Records for processing:
++++++++

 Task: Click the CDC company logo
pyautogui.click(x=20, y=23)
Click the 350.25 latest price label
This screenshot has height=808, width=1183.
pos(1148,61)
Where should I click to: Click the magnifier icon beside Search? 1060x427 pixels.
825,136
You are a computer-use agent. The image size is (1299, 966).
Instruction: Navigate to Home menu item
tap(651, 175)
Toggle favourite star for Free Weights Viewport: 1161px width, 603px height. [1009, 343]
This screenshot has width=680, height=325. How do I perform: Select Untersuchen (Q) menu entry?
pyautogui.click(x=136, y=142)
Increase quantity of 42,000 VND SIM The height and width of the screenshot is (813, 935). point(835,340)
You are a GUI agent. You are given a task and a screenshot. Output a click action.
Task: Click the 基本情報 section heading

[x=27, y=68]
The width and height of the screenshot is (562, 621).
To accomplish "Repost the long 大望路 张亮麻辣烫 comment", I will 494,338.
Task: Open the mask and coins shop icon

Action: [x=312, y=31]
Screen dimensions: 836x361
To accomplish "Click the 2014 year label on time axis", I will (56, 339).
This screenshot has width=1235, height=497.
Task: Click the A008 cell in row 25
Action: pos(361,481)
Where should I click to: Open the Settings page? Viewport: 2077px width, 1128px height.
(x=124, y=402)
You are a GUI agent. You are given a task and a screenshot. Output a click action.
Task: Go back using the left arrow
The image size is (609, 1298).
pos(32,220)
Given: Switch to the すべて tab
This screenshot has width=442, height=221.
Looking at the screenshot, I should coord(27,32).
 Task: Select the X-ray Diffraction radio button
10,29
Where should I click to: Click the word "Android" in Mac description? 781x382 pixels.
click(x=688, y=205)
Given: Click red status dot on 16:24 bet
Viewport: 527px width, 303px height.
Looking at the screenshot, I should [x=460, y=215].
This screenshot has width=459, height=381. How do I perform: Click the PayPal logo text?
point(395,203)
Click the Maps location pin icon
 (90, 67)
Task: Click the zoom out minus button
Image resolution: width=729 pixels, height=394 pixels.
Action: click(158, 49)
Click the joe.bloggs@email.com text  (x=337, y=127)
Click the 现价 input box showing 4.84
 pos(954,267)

++++++++

Directions for this task:
Copy exactly the line containing "Click the joe.bloggs@email.com" and each line after it through the end of the records above.

Your response:
Click the joe.bloggs@email.com text  (x=337, y=127)
Click the 现价 input box showing 4.84
 pos(954,267)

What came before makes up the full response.